お父さんも私と会うのが気まずいのか、そう言ったきり、こちらに視線を向けない。
気まずい沈黙が流れる。
久しぶりに見たお父さんは、少し老け込んだ気がする。あれだけ威厳があったはずなのに、あの頃よりも小さく見える。家を出てからというもの、お父さんに会うのは年末年始の挨拶をしに、渋々、安斎に行って顔を合わせたくらい。まあ、顔を合わせたと言っても、ほんの一瞬だし、泊まることもなかったから、ほぼ会ってないに等しい。
すると、隼人が沈黙を断ち切るように、真剣な顔で私を見下ろしながら言った。
「お父さんは、ずっと君に会いたがっていた。君の成長を見守り、幸せを願っていたんだ」
「……そうは見えなかったけど」
今更、何なんだと思う。お母さんが一番苦しい時に傍にいなかったくせに。自分はいつも高みの見物で、私に手を差し伸べてくれたことだって、一度もなかった。
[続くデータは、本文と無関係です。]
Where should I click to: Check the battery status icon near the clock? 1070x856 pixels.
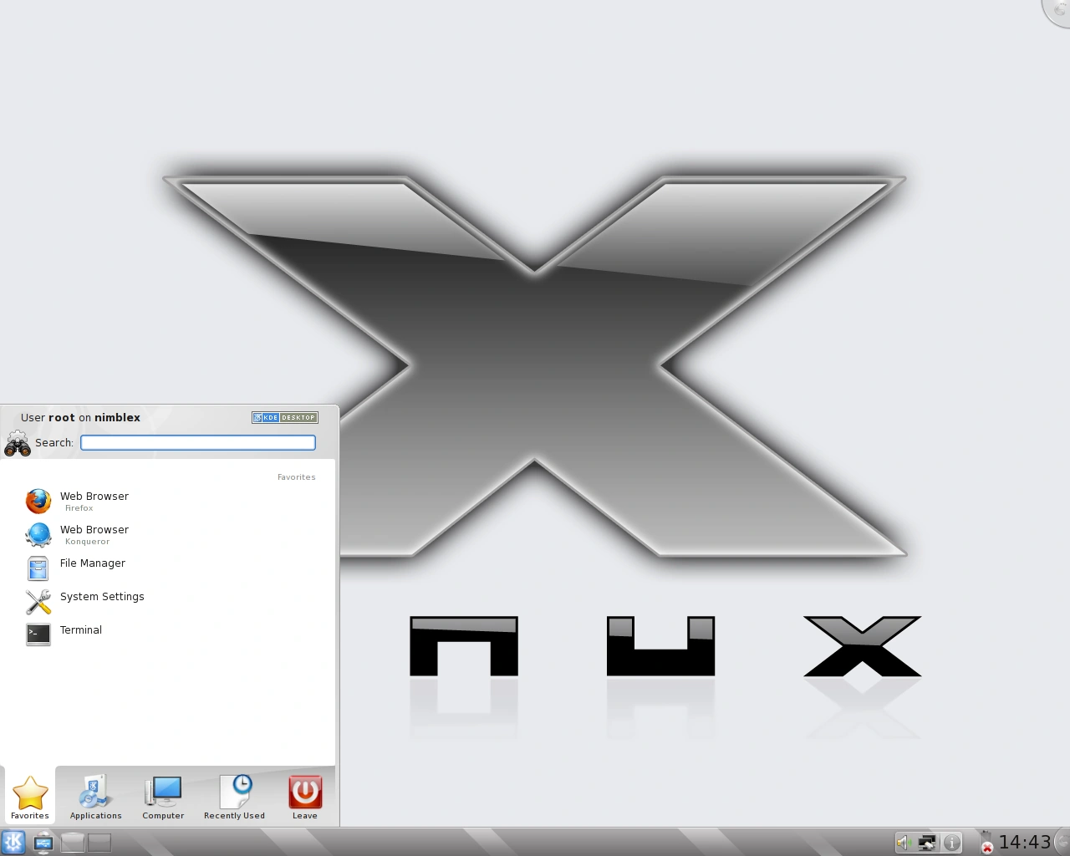coord(985,842)

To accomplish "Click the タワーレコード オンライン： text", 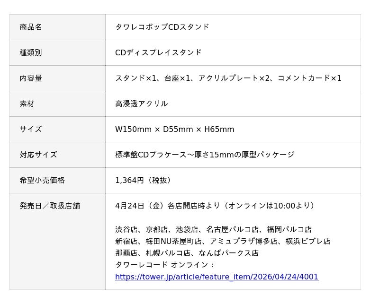I will (x=164, y=265).
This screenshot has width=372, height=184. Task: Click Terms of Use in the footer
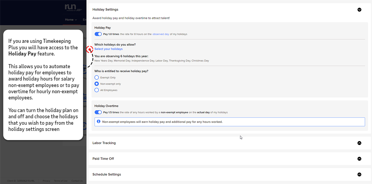tap(61, 181)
ぎゅっと拳を握り締めていると、お父さんが口を開いた。
「私はお前にとって、良い父親ではなかった」
「私にとってだけじゃないよ。お母さんにとってだって、良い……」
相応しい言葉が、見つからない。
「……良い人じゃ、なかった……」
「その通りだ。今更何を言っても、何をしても、もう遅いことは分かっている」
まるで後悔しているような口ぶりだった。お父さんは、そんなことを思うような人ではないはずなのに。
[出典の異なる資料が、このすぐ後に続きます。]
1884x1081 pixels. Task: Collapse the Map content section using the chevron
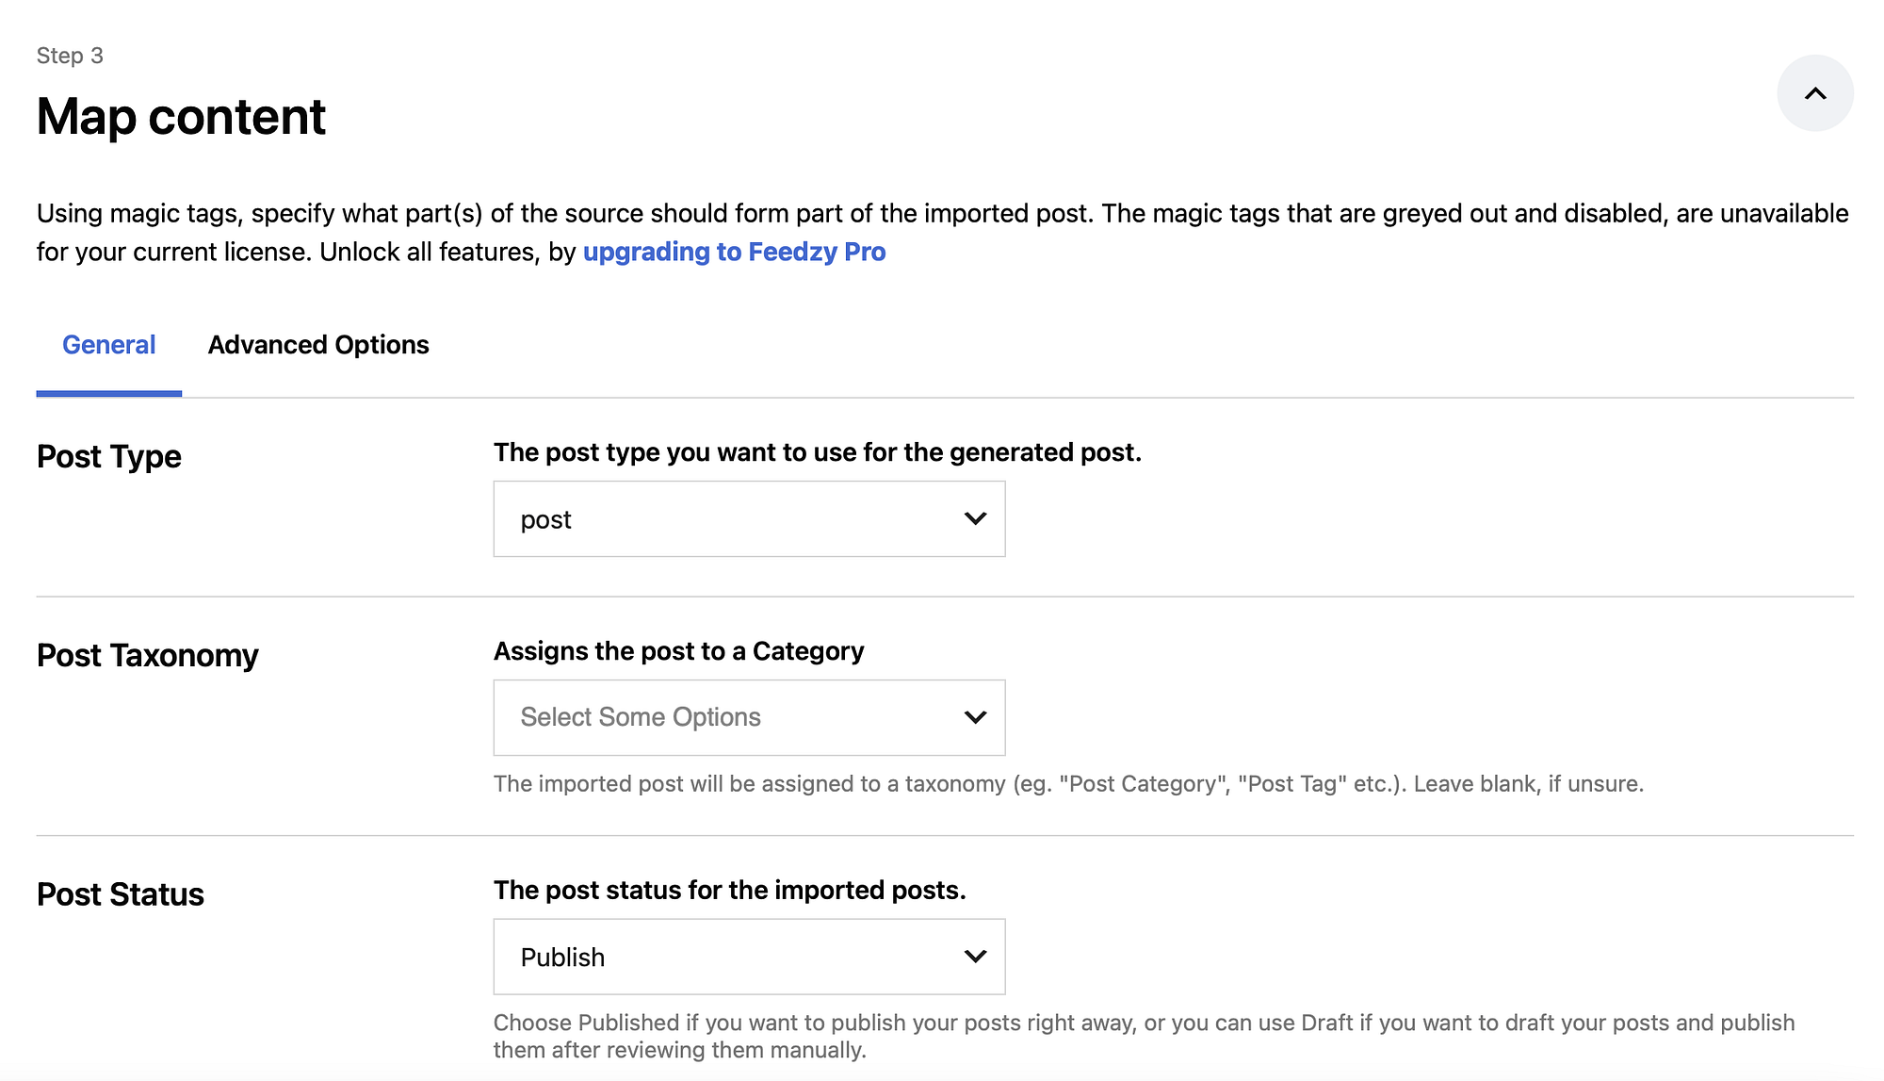(x=1815, y=92)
黙って私たちの会話に耳を傾けてい隼人が、口を開く。その瞳は、頼もしくも、儚げに揺れていた。
「昔、母が言っていました。『目に見えるものは、ほんの一部の事でしかない。人は過ちを繰り返しながら生きている。私たちは、許すことを学ぶべきだ』と」
(許すことを、学ぶべき……)
お父さんが、お母さんに会いに来たというのは事実。
ちらっと、お父さんの顔を見ると、お父さんは、深く思いつめたような顔をしていた。
「椿」
隼人が私の手をそっと握る。
「お父さんをお母さんに会わせてあげよう。椿だって、ずっとそうしてほしかっただろ?」
隼人の言う通りだ。私はずっとお父さんに、お母さんに会いに来てほしかった。矛盾してしまう気持ちを抱えながらも、いつか会ってはくれないかと期待していた。
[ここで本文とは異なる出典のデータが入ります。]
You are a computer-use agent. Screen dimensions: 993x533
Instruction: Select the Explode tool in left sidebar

(だって、お母さんが愛しているのは……やっぱり、お父さんだから……)
私は知ってる。お母さんの携帯の待ち受けが、今もお父さんと撮った写真であることを、今も、お父さんと交わしたメールを消せないでいることも。
私はゆっくりと頷いた。
「だけど、もしまた、お母さんを傷つけるようなことをしたら、絶対に許さないからっ……」
私が鋭い瞳でそう言うと、お父さんはその言葉を深く胸に留めるように重々に頷いた。
ドアの前から退ける。
躊躇しているのだろうか。お父さんはドアに手をかけようとして、手を下げる。
そして、落ち着かせるように一息つくと、ドアを開けた。
いきなり現れたお父さんに、お母さんは驚きのあまり声も出せていなかったけど、その表情は、今まで見てきた中で、一番幸せそうだった。